# Assigned task 1:
In the Portavision TV post, retype the passage starting at "The PAL-friendliness of" and ending at "NTSC color signal.".
# Assigned task 2:
According to the Portavision TV post, in what year was the TV released and at what price?
# Assigned task 3:
In the Portavision TV post, why would the author need a converter box to see color from a PAL C64 or ZX Spectrum on this TV?

--- Source document Enclosed Below ---

With the vertical hold signal, gaming with PAL consoles and home computers becomes possible.  I do not have any PAL machines in my possession at the moment, but my Atari 2600 can output as many scanlines as a program tells it to display.  NTSC games typically output 262-263 scanlines per frame, canonical NTSC video uses 262.5 scanlines per frame.  However, some NTSC Atari games can output have scanlines in the 240s, 250s, 270s or the 280s.  PAL Atari 2600 games typically output 312-313 scanlines per frame, but they can vary as well.  Canonical PAL video outputs 312.5 scanlines per frame.  PAL Atari 2600 games are typically not more detailed than their NTSC counterparts, the extra PAL lines do not typically display visual information, giving the graphics something of a squashed look compared to the same graphics stored on an NTSC TV.

The NTSC and PAL Atari 2600 may use different TIA chips for graphics and sound, run at a slightly different clock and generate different colors, but they function similarly enough that PAL software can almost always run in an NTSC machine.  However, the number of scanlines PAL software produces is enough to induce screen rolling on an NTSC TV.  This is where the vertical hold control comes in.  By adjusting this knob, I can stop the rolling.  Atari 2600 scene demos almost always use PAL-friendly scanline counts to give them more time in between the active display.  I was able to run several of these demos on this TV with no rolling.  The colors were off, but the only way to fix that is with a PAL 2600.

The PAL-friendliness of this TV will be useful if I wish to acquire a PAL C64 or a ZX Spectrum.  In order to display color from these machines, I will need a converter box that will translate PAL color into NTSC color because the TV should not be able to decode a PAL color signal.  The PAL color signal is more complex than the NTSC color signal.

Additionally, it may be possible to get a signal from the RF modulator inside the ZX Spectrum, which tunes to U.K. UHF channel 35.  The frequency range covered is 582-590MHz.  In the U.S., this lies between UHF channel 32 (578-584MHz) and 33 (584MHz-590MHz).  A TV with a dial or push button knobs is not likely to be able to tune to the right frequency.  You might get a fuzzy signal full of static and white noise.  Because this TV has a tuning dial, a more fine tuning may get a signal.  However, I am skeptical because U.K. channels require 8MHz of bandwidth while U.S. channels only require 6MHz.  In any event, the decoded signal would be B&W anyway.

What I did not know when I bought this TV from an estate sale was its origin.  The brand "Realistic" meant nothing to me, nor did the name "Portavision."  Hundreds of companies sold TVs over the years.  A Google search indicated that this TV was sold by Radio Shack.  RS sold many consumer electronics under its Realistic brand.  The Portavision was advertised in its Radio Shack catalogs alongside Tandy computers.  It was released in 1985 for $319.95, a pretty decent price for a portable color TV.  The 1985 Radio Shack General Catalog has a listing for it on page 104 and they specifically indicate that it can be used for as a computer video monitor or to function with a VCR.

Let me conclude with the following photograph :

Who needs an SX-64 when you have this!

--- End of Enclosed Source document ---
--- Record extracts Enclosed Below ---

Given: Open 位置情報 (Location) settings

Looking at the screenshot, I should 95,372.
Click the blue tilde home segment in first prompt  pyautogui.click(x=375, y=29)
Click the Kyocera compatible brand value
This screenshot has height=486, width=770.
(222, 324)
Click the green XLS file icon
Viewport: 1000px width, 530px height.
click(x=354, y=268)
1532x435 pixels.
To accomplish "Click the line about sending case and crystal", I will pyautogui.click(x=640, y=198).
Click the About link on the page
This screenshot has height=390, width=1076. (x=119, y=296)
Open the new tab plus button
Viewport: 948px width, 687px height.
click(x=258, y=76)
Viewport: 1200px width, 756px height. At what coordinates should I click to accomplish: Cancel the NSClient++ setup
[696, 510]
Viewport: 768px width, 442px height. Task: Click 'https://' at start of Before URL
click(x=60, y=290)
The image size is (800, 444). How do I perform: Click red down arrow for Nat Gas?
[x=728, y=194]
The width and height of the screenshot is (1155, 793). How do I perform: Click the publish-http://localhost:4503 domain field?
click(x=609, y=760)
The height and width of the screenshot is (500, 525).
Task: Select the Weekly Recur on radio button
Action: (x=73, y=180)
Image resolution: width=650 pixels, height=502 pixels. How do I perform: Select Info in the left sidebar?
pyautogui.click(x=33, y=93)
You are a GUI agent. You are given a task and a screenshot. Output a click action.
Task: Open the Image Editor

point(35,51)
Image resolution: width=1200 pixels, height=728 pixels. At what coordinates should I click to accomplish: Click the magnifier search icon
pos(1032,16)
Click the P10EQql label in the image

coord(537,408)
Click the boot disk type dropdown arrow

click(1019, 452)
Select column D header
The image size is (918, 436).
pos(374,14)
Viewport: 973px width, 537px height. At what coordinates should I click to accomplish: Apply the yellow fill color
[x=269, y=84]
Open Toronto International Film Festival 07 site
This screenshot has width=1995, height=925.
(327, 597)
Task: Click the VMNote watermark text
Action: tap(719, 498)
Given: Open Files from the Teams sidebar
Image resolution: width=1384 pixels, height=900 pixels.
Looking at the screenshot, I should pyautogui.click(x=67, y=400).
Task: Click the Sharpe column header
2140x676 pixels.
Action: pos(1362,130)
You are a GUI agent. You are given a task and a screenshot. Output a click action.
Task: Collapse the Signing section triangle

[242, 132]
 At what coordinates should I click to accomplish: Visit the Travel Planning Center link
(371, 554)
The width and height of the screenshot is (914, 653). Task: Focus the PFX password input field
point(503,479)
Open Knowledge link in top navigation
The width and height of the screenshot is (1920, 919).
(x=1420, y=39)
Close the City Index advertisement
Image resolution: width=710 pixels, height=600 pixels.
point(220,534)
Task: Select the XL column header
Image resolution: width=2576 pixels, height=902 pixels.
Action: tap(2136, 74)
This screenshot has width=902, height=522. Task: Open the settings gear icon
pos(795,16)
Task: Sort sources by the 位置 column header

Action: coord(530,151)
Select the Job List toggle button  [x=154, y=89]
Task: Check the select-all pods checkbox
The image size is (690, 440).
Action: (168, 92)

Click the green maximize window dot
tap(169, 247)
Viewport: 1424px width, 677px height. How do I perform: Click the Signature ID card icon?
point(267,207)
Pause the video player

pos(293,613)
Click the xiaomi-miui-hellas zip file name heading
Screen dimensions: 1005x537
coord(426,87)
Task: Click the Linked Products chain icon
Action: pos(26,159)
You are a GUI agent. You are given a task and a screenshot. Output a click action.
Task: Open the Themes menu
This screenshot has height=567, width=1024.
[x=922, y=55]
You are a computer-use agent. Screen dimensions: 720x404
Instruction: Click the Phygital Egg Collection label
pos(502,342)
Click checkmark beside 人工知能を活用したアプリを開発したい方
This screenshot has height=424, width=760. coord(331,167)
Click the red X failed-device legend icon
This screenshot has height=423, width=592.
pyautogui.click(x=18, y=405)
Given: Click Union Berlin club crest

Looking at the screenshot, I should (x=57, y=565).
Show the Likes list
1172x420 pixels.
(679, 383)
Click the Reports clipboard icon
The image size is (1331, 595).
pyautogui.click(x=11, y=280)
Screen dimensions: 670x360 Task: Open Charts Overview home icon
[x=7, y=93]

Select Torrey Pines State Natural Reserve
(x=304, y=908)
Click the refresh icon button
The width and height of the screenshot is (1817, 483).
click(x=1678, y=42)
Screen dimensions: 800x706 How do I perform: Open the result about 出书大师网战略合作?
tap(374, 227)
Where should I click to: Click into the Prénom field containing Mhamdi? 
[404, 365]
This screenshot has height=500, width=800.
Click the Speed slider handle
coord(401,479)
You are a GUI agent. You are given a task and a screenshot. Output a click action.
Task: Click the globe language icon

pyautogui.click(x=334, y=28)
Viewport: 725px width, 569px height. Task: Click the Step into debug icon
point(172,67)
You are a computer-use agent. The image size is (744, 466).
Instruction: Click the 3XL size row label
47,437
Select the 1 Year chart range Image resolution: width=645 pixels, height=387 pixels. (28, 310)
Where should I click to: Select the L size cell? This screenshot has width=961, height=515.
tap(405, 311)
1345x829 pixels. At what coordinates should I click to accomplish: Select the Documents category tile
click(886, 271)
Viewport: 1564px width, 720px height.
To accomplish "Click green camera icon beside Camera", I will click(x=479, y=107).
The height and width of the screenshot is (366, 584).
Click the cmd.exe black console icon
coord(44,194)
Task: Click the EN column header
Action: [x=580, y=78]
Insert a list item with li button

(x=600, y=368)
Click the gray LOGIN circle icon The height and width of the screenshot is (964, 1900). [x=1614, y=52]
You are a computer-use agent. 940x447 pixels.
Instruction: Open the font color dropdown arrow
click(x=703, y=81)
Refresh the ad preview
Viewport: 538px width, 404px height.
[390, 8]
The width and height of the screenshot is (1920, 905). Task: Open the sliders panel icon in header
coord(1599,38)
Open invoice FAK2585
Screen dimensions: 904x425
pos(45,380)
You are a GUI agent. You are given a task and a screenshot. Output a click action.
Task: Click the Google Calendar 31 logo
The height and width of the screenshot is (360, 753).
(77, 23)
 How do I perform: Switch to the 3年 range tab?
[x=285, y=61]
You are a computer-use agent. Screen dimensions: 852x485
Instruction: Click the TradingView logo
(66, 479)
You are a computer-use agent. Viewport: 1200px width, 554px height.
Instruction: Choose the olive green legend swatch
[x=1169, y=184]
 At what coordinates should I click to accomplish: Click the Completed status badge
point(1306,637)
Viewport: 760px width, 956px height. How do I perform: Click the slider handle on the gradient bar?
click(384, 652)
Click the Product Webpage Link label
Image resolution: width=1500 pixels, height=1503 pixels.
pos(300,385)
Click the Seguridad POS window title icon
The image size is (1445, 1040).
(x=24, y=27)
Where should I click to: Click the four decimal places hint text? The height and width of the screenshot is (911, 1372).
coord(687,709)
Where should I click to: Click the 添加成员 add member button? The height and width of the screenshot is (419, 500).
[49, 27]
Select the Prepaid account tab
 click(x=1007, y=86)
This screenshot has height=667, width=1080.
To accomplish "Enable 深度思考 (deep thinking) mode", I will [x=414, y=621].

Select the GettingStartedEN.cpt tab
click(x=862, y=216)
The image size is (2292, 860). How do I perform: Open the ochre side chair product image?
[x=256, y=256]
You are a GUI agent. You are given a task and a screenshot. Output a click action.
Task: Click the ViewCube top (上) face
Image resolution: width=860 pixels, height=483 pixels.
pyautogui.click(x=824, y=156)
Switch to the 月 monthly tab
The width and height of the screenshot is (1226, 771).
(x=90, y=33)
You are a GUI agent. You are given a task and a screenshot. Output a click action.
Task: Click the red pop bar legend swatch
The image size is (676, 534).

--- End of Enclosed Record extracts ---

# Exercise answer 1:
The PAL-friendliness of this TV will be useful if I wish to acquire a PAL C64 or a ZX Spectrum.  In order to display color from these machines, I will need a converter box that will translate PAL color into NTSC color because the TV should not be able to decode a PAL color signal.  The PAL color signal is more complex than the NTSC color signal.

# Exercise answer 2:
It was released in 1985 for $319.95.

# Exercise answer 3:
The TV should not be able to decode a PAL color signal, which is more complex than the NTSC color signal. A converter box would translate the PAL color into NTSC color.